Isu
agama tidak pernah habis untuk dibahas, terutama dalam Pemilihan Gubernur
Sumatara Barat yang hanya tinggal menghitung hari. Akhir-akhir ini begitu
banyak isu agama yang dikemas sedemikian rupa oleh pasangan calon yang akan
berlaga pada tanggal 9 Desember ini. Tidak jarang isu agama dikemas dan
diputarbalikan sedemikian rupa untuk menguntungkan salah satu pasangan calon.

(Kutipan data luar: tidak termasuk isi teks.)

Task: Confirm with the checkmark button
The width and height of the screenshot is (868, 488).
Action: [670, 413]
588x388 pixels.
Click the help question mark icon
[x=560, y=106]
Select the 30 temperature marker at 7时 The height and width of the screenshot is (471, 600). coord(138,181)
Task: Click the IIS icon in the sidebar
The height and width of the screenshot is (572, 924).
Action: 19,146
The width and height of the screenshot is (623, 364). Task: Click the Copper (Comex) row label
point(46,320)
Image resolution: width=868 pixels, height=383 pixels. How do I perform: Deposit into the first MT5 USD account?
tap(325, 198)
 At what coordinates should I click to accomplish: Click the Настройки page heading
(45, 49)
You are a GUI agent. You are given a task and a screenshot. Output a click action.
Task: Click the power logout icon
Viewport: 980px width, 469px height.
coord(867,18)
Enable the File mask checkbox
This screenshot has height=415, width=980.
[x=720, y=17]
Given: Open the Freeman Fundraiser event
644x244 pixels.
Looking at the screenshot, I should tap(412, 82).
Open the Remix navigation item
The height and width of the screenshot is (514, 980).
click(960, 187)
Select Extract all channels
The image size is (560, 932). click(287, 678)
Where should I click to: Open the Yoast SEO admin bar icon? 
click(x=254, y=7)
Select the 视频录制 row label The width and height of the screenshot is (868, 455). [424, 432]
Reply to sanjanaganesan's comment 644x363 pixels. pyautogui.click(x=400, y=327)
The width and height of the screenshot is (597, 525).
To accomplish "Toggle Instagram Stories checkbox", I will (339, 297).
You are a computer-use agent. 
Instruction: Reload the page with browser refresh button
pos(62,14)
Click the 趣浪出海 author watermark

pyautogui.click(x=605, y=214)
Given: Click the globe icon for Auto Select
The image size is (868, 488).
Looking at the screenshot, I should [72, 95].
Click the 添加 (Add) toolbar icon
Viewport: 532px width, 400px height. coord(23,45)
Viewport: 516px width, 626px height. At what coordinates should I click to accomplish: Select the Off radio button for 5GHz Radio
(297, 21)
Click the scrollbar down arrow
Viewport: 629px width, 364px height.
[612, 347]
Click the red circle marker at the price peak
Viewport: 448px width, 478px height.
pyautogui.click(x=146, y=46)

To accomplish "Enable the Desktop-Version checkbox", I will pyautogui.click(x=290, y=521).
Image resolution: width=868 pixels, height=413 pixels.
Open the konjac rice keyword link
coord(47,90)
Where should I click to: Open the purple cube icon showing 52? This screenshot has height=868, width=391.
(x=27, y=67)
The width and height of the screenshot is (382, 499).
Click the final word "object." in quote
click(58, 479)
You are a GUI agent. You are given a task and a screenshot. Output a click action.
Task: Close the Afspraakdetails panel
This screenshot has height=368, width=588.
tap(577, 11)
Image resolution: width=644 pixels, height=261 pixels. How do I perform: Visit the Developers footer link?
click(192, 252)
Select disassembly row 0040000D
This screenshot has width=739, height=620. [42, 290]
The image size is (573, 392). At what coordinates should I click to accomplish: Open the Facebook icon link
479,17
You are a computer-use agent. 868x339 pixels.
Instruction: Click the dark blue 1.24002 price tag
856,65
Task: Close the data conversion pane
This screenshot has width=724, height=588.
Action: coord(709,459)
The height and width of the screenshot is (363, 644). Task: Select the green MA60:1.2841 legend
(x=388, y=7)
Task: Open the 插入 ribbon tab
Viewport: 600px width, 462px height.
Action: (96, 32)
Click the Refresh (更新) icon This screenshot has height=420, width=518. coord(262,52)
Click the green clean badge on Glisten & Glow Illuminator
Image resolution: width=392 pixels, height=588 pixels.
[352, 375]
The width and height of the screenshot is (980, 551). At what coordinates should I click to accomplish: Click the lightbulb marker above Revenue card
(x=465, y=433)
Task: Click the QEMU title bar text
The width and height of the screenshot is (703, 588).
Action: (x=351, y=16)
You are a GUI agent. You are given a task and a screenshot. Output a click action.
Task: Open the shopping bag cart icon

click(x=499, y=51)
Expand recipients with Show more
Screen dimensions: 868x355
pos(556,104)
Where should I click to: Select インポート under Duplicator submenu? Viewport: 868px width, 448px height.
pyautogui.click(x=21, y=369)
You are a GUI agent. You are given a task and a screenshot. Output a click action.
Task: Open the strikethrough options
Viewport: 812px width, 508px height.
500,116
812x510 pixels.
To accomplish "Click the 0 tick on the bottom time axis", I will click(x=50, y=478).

Maka
terkait hal itu, saya akan mengajukan sebuah pertanyaan, “Apakah politik untuk
agama ? Atau sebaliknya agama untuk politik ?”.
Sebagai
politisi yang menguasai pemerintahan anda bisa menggunakan politik sebagai alat
memperkuat agama, atau malah sebaliknya anda menjadikan agama sebagai alat
memperkuat posisi politik anda (bagi penganut Machiavellis hal semacam ini
halal, tapi setahu saya hal semacam ini tidak berlaku pada masa kepemimpinan
khilafah).
Bagi
setiap tim sukses pasangan calon mana saja, isu agama adalah sebuah hal yang
seksi untuk dibahas, hampir tidak ada habisnya. Kita terkadang buta atau memang
sengaja dibutakan oleh informasi-informasi yang diputar balik. Ada yang
mengatakan kita harus melihat kemampuan seorang dalam ilmu agamanya untuk
dijadikan pemimpin, mayoritas dari kita semua mendengar kalimat itu, tapi
sesungguhnya dalam pandangan saya ada yang hilang dari kalimat di atas, kita
kerap lupa apa yang telah dilakukan seseorang terkait agama yang kerap dijadikan
pendulang popularitasnya dalam sebuah pemilihan dan pesta demokrasi. Dan seperti
biasa pikiran kita dibolak balik seperti judul tulisan di atas.
Apakah
Abraham Lincoln seorang budak ? Tidak. Tapi dia merumuskan sebuah peraturan
yang menghapuskan perbudakan. Apakah Jhon F Kennedy seorang minoritas di Amerika
Serikat ? Tidak. Tapi dia merumuskan peraturan persamaan hak di Amerika Serikat. Kesimpulannya adalah, kita
tidak bisa menilai seseorang dari apa yang dia katakan saja. Kita kerap terlena
dalam sebuah pemberitaan yang tidak jelas lagi dasar dan tolak ukurnya, dan
terkadang memang sengaja dikondisikan demikian oleh setiap media. Apakah itu
media massa, elektronik ataupun sosial media.
Saya
kenal seseorang yang tidak hafal Al-Quran namun berhasil merumuskan sebuah
peraturan yang mengikat tentang kewajiban membayar zakat, penggunaan pakaian
muslim bagi anak sekolah dan kegiatan-kegiatan yang meramaikan mesjid. Bagi saya
orang ini adalah orang yang menggunakan kekuasaan politiknya untuk agama. Dalam
hal ini persis seperti Sultan Hassanal Bolkiah dari Brunei. Di satu sisi saya
juga membaca sejarah Mugabe di Afrika sana yang menggunakan kekuasaan
politiknya untuk memiskinkan rakyatnya sendiri, atau Kemal Attaturk di Turki
yang menggunakan kekuasaan politiknya untuk menghapuskan peraturan-peraturan yang
islami. Saya tidak mengatakan orang yang menggunakan agama untuk kekuasaan
politiknya, tapi bukan berarti itu tidak ada. Jelas ada ! Hanya saja mungkin
waktulah yang akan membuktikan cepat atau lambat.
Kita
semua telah melihat politisi-politisi yang berbicara, berpidato dan berorasi dengan
pengetahuan agama yang mendalam dengan semua referensinya, tapi kita lupa,
sudahkah mereka melakukan apa yang mereka sampaikan di mimbar ? Sudahkah mereka
melaksanakan pengetahuan agama yang mereka miliki untuk masyarakat banyak ?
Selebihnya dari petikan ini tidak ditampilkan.